Quelle politique de la jeunesse pour le prochain quinquennat ?
[lundi 09 avril 2012 - 12:30]
Politique
Couverture ouvrage
La Politique de la jeunesse
Éditeur : Odile Jacob
120 pages
Analyser la jeunesse contemporaine, proposer des politiques adaptées : objectifs manqués.

Voici un ouvrage qui nous parle de politiques de la jeunesse, et surtout, de ce qu’il faudrait faire pour améliorer ces politiques. Nicolas Bouzou (économiste et parmi d’autres occupations directeur des études à la Law & Management School de Paris-II-Assas) et Luc Ferry (professeur de philosophie, ancien ministre de la jeunesse, de l’éducation nationale et de la recherche) en sont les co-auteurs. Probablement dans l’idée d’influencer les candidats à la présidentielle, ces derniers se placent en position d’experts afin de fournir une analyse de la jeunesse dans les sociétés occidentales contemporaines, de proposer quelques mesures ayant vocation à améliorer la condition sociale des jeunes ; et, par ce biais, l’avenir socio-économique de la France.

 

Tradition, modernité, et révolution de l’amour

Le premier chapitre est signé par Luc Ferry. Pourquoi, de nos jours, existe ce « souci de la jeunesse » d’après lui relativement nouveau « à l’échelle de l’histoire » ? Contrairement aux sociétés traditionnelles tournées vers le passé, nos sociétés modernes seraient tournées vers l’avenir, modernité identifiée plus particulièrement en France dès 1789. C’est une première « rupture » : l’idéal révolutionnaire, souhaitant faire table rase du passé, serait un « premier pas […] vers une valorisation de la jeunesse » (p.11). L’auteur identifie une seconde rupture dans les années 1950, quand la jeunesse devient un groupe social, économique, politique et culturel « majeur », avec l’apparition du rock et des blousons noirs. Il est enfin question de l’évolution de la famille et de la représentation sociale des enfants, relatant le travail d’historiens tels que Philippe Ariès afin de conclure qu’on serait passé d’une société traditionnelle sans affection parentale à une société moderne et affective.
* * * * * * * * *
CONSIGNES —
1) Comment traduire en anglais cette phrase de la recension sur la politique de la jeunesse : « Le premier chapitre est signé par Luc Ferry. » ?
2) Pourriez-vous poursuivre la recension sur la politique de la jeunesse à partir de sa dernière phrase ?

Fiches de localisation d'éléments —
* * * * * * * * *
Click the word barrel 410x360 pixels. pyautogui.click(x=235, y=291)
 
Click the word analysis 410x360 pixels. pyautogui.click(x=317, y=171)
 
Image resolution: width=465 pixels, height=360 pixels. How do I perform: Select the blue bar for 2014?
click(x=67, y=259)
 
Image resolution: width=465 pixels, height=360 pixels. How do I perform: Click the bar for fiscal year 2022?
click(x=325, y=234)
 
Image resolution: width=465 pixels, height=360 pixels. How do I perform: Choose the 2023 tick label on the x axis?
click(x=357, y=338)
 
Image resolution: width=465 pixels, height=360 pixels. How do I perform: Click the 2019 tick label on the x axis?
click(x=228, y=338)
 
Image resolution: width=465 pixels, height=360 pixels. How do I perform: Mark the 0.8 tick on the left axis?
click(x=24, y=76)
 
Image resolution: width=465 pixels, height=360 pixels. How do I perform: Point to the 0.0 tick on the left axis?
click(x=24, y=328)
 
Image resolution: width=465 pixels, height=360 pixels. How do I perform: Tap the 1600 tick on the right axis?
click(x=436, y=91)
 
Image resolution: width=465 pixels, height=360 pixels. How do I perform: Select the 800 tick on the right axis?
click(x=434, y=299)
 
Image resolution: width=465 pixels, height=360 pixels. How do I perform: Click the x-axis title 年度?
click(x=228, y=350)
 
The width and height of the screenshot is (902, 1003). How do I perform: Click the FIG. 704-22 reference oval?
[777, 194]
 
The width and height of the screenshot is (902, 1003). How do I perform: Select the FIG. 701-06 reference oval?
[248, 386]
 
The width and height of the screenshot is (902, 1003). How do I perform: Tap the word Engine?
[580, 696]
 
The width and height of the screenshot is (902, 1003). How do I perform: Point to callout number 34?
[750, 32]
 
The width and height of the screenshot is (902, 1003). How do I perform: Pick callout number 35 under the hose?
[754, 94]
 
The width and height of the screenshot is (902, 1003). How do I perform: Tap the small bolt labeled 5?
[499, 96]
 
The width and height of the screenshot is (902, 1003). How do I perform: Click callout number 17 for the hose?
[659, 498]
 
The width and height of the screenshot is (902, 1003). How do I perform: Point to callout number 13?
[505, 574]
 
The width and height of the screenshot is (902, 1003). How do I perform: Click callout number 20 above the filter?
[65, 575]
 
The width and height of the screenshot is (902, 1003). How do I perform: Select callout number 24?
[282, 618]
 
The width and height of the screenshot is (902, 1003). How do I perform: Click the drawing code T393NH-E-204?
* * * * * * * * *
RÉPONSES —
1) The first chapter is written by Luc Ferry.

2)
Venons-en à la problématisation. La révolution de l’amour, dont témoignent le passage des mariages pour raisons économiques aux mariages par sentiments et la banalisation des divorces, aurait produit une transformation des questions politiques. Tandis qu’« avant » la droite se fondait sur l’idée de nation et la gauche sur celle de révolution, nous tendrions vers une préoccupation politique nouvelle en ce qu’elle transcenderait les clivages traditionnels : quel avenir cèderons-nous à nos enfants ?

Mais les artifices rhétoriques ne suffisent pas à dissimuler la faiblesse de l’argumentation. D’une part, on note de nombreux glissements de problématique ; du « souci de la jeunesse », terme plutôt vague, et sa confusion avec le sentiment de l’enfance, au lien bancal entre les formes familiales et la question politique de l’avenir. D’autre part, la mobilisation incessante de dichotomies par ailleurs très discutées en sciences sociales - « modernité » / « non-modernité », « aujourd’hui » / « avant » -, produit une image simpliste des sociétés non-occidentales et de l’histoire en général.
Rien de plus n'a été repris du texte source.